On Tuesday, Idite Lesom (‘go through the woods’), a project created to help Russians avoid military service, said that Dmitry Setrakov was being held at the Southern Military District’s Regional Military Police Directorate.
The project added that they were looking for a lawyer to represent Setrakov in Russia.
According to the group, Setrakov was abducted by members of the Russian military police posing as Armenian personnel on 6 or 7 December.
How Setrakov could have been transferred to Russia remains unknown.
On Wednesday, Armenian authorities denied that Setrakov was extradited, with the Prosecutor General’s advisor, Lusine Martirosyan, stating that they had not ‘received, discussed, or approved’ any request to ‘to arrest, detain and hand over Dmitriy Setrakov’ to Russia.
‘The General Prosecutor’s Office of the Republic of Armenia does not have any information regarding the investigation of Dmitriy Setrakov by the competent authorities of the Russian Federation, as well as his discovery in the territory of the Republic of Armenia’, added Martirosyan.
The Armenian National Security Service did not respond to a request for comment on how Setrakov could have crossed the border without their knowledge.
Setrakov reportedly moved to Armenia in late November to avoid fighting in Ukraine.
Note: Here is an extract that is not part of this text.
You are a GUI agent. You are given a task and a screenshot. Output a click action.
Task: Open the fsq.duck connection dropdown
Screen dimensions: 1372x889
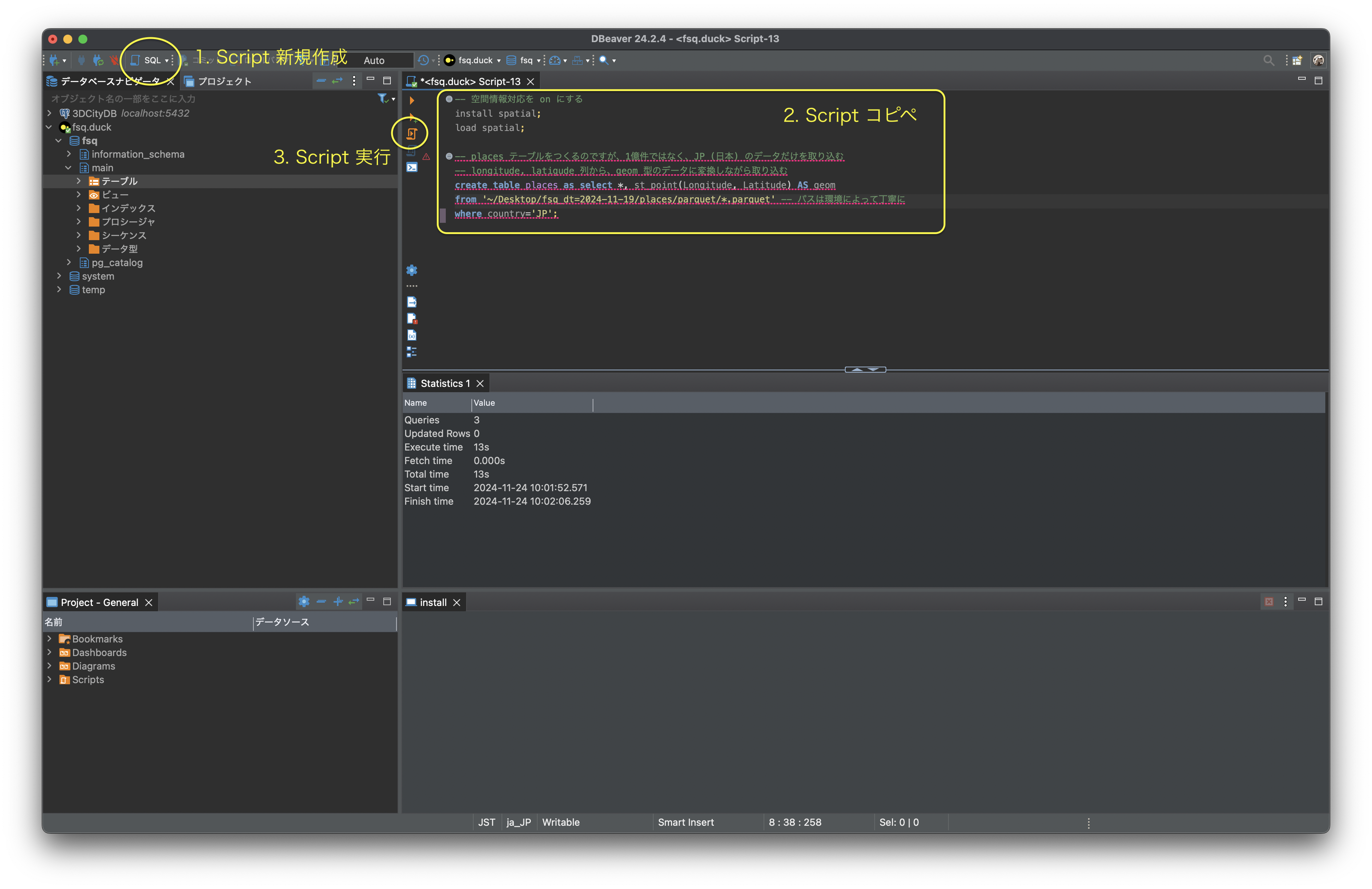tap(499, 60)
Vot Tak, a Belarusian news outlet, reported that Setrakov could face up to 10 years in prison if found guilty of desertion.
‘Universal silence’ from Armenian authorities
Setrakov’s alleged abduction and transfer to Russia has raised questions about the authorities’ willingness to confront illegality by Russian troops stationed in the country.
Artur Sakunts, the head of the Helsinki Citizens’ Assembly-Vanadzor, a local rights group, decried the lack of ‘reasonable explanation at any official level’.
‘I am amazed at the universal silence at the political level, at the level of the National Assembly [parliament], law enforcement bodies, that they did not consider it an encroachment on the security of the Republic of Armenia’, Sakunts said in an interview on Tuesday with Levon Barseghyan.
Sakunts added that he had asked the National Security Service about the circumstances in which Setrakov left the country.
‘What documents and justifications were presented? [Setrakov] crossed the border on his own, but was caught on the other side of the border?’
‘Does the National Security Service border guard service exist or not?’, he asked.
A day prior to Setrakov’s reported transfer to Russia, Sakunts had appealed to the authorities to take measures to close ‘all possible channels for the possible illegal transportation of Setrakov’.
Sakunts previously called on the Prosecutor’s Office to press charges against the Russian officers involved in abducting Setrakov.
The prosecutor’s office responded that Setrakov’s case had been handed over to law enforcement agencies to verify the circumstances surrounding his disappearance.
Armenia’s Investigative Committee said they had ‘processed’ Sakunts’ application, but have yet to announce whether they planned to launch an investigation.